::: Source information :::

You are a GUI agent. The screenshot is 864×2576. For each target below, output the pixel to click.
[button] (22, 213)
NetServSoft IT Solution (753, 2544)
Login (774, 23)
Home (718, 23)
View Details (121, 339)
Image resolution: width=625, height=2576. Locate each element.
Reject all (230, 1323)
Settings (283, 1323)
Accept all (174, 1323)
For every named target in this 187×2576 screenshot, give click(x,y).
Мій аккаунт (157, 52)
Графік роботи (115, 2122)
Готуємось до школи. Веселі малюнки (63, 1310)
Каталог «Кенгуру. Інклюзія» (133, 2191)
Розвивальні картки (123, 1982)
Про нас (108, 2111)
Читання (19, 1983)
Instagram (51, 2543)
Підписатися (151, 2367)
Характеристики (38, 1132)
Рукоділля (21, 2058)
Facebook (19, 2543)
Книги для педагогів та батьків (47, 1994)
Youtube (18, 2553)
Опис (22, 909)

:::

§ **Assignment**: Looking only at the data above, say how many of its lines contain the string "screenshot", and nothing more.

§ **Result of this exercise**: 2